支撑物参数对全钢化真空玻璃等效应力和变形量的影响

硅酸盐通报 ›› 2023, Vol. 42 ›› Issue (9): 3372-3378.

支撑物参数对全钢化真空玻璃等效应力和变形量的影响

袁朝阳¹, 胡东方¹, 李彦兵²

1.河南科技大学机电工程学院,洛阳 471003;
2.洛阳兰迪玻璃机械股份有限公司,洛阳 471000

收稿日期:2023-05-09 修订日期:2023-06-19 出版日期:2023-09-15 发布日期:2023-09-14
作者简介:袁朝阳(1995—),男,硕士研究生。主要从事全钢化真空玻璃方面的研究。E-mail:1195161616@qq.com
基金资助:
河南省创新示范专项资助项目(191110211600);河南省高等学校重点科研项目计划(19A460020)
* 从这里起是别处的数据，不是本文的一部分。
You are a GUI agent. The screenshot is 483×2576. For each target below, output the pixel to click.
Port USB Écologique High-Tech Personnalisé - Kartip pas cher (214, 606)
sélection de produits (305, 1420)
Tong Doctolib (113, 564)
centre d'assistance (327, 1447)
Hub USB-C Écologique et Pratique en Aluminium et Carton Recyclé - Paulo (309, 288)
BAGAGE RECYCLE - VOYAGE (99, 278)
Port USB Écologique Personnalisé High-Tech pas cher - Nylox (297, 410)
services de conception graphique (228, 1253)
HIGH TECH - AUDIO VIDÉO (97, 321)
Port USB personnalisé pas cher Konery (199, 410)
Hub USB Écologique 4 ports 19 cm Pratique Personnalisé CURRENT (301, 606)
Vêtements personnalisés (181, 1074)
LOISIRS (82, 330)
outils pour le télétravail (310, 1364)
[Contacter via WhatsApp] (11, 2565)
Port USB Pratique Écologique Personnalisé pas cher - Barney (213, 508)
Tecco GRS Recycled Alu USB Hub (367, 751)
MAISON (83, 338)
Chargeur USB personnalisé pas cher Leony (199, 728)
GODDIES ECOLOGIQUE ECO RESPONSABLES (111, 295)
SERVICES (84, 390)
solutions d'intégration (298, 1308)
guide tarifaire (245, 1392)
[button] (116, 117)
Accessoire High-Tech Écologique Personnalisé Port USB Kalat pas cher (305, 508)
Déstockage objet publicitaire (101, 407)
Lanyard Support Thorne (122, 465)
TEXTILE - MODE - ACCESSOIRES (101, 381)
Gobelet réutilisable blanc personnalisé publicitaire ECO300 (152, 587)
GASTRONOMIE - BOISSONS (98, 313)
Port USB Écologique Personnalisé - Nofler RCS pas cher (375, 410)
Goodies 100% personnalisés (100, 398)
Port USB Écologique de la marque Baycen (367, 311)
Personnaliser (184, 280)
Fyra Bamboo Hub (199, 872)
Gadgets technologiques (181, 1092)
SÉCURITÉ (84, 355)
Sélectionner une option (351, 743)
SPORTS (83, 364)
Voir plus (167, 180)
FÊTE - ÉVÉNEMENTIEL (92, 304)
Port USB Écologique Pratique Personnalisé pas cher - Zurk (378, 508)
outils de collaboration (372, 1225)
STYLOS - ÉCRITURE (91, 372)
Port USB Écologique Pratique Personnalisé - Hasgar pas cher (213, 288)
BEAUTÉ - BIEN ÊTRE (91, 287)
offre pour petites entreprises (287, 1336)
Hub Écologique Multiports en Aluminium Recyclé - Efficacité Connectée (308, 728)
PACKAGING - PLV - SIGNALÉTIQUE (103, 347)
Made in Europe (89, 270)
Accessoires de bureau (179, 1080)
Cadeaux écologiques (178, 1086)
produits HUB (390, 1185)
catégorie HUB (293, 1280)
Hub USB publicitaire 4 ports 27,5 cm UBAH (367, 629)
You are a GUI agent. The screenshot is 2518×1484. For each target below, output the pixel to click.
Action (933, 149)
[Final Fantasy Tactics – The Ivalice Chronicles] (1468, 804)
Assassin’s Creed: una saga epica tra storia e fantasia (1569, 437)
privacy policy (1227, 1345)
Effects of Pillar Parameters on Equivalent Stress and Deformation of Fully Tempered Vacuum Glass

YUAN Zhaoyang¹, HU Dongfang¹, LI Yanbing²

1. School of Mechatronics Engineering, Henan University of Science and Technology, Luoyang 471003, China;
2. Luoyang Landglass Technology Co., Ltd., Luoyang 471000, China

Received:2023-05-09 Revised:2023-06-19 Online:2023-09-15 Published:2023-09-14

摘要/Abstract

摘要： 全钢化真空玻璃是一种新型的高端建筑玻璃材料,具有极佳的隔热、隔音、安全性等优点,在现代建筑领域备受瞩目。作为全钢化真空玻璃的重要组成部分,支撑物参数对玻璃的等效应力和变形量具有重要影响。本文数值分析了在支撑物形状分别为圆球形、圆柱形、圆环形时,支撑物不同布放间距、排列方式对全钢化真空玻璃的等效应力和变形量的影响。结果表明:无论支撑物形状或排列方式如何,全钢化真空玻璃的最大等效应力和变形量都与支撑物布放间距呈正相关。在其他条件相同的情况下,采用圆环形支撑物并以正三角形排列方式布放时,全钢化真空玻璃等效应力和变形量最小。此研究通过仿真结果得出了不同形状的支撑物在不同排布方式下合理的布放间距,为全钢化真空玻璃的制造提供了理论依据。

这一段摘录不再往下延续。